Activity in the housing market is recovering faster and faster, following the lifting of most measures restricting people’s mobility implemented due to the coronavirus pandemic. One of the points confirming this recovery, in addition to the increase in property sales and purchases in Spain, up 26.2% year-on-year in the third quarter of the year to 154,155 transactions between July and September, is the increase in transactions by foreign nationals, according to data from the latest Real Estate Registry Statistics of the Association of Property Registrars.
The percentage of home purchases by foreigners in the third quarter has once again exceeded 10%, reaching 10.7%, after two quarters below double digits. This was more than the 16,100 transactions by foreigners last summer.

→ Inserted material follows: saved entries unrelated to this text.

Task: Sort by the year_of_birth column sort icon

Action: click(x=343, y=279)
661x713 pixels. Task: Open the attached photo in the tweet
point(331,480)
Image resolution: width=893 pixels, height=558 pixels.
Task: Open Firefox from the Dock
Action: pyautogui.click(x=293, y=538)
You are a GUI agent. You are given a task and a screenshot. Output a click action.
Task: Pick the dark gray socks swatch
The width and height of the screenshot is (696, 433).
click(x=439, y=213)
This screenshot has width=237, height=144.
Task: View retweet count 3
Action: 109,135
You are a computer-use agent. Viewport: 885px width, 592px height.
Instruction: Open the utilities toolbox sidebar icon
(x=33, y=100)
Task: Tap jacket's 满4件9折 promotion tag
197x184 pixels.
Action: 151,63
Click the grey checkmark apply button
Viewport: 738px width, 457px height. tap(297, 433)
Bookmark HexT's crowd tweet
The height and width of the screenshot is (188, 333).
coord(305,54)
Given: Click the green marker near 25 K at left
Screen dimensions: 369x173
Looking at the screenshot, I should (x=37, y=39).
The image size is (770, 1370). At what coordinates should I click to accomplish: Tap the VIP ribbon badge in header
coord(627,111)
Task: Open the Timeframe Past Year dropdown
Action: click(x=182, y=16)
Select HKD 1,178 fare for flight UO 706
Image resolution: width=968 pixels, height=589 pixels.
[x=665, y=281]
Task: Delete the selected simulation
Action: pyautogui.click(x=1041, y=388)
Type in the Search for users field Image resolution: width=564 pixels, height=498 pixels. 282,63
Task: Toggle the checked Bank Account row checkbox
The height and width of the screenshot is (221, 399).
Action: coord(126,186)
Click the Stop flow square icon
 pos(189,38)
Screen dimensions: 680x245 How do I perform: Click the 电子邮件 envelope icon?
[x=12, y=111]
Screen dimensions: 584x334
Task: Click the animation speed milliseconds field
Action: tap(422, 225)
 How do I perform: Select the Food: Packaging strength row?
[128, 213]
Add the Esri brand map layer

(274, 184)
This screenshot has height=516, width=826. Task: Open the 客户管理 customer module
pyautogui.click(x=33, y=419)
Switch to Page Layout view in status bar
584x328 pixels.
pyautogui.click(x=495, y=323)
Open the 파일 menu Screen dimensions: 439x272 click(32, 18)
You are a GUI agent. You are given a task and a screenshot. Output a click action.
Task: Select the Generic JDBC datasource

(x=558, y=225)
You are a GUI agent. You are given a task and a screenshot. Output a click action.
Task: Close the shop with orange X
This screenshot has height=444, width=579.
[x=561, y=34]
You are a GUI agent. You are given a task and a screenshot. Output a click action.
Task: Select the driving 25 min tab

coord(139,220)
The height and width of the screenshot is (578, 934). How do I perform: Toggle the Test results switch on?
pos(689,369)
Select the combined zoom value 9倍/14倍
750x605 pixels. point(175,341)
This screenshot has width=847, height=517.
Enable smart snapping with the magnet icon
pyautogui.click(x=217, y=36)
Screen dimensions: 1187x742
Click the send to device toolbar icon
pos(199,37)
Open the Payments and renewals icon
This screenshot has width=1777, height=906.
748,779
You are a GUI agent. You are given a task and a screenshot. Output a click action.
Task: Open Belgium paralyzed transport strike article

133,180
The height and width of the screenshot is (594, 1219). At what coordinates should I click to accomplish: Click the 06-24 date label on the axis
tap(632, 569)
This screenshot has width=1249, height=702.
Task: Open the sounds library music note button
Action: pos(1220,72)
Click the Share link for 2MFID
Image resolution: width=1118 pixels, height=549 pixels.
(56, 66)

Despite these good figures, the impact of the pandemic and the consequences of Brexit are still being felt by British citizens, whose weight in the Spanish housing market is at an all-time low. In fact, for the first time since the statistics have been compiled by the Registrars, the British are not at the top of the results for home purchases by foreigners during a quarter.
It is the Germans who on this occasion top the list, with a weight of 10.4% of the total number of home purchases by foreigners in Spain, exceeding 1,680 transactions. The British, therefore, have moved into second place, with 9.9%, and almost 1,600 transactions. They are followed by the French (7.8% and 1,262 sales and purchases), Moroccans (6.5% and 1,055 purchases), Belgians (5.6%) and Romanians (5.3%).
The areas with the most property purchases by foreigners as a percentage of their total are the Balearic Islands (34.3%), the Canary Islands (23.6%), Valencia (19.7%), Murcia (17.4%), Andalusia (11.3%) and Catalonia (11%).
“The island and Mediterranean autonomous communities are those that focus the greatest intensity of foreign demand for housing, preferably corresponding to nationalities with higher per capita income, while the nationalities that choose Spain as a work destination and opt to buy a home have a more balanced geographical distribution throughout the Spanish geography,” say the registrars.
In fact, it is in the breakdown by provinces where this hegemony of the east and the archipelagos in the weight of home purchases by foreigners stands out. The Balearic Islands (34.3%), Alicante (33.5%), and Santa Cruz de Tenerife (27.6%), lead the regions with the most foreign weight within their residential market, followed by Malaga (26.5%), Girona (20.5%), Las Palmas (19.6%), Murcia (17.4%), Almeria (12.6%), Tarragona (11.6%) and Castellon (10.2%).
“As international geographic mobility recovers and the level of confidence regarding the control of the health situation increases, foreign demand will continue to grow, contributing to maintaining high levels of residential real estate activity,” the registrars highlight in their quarterly report.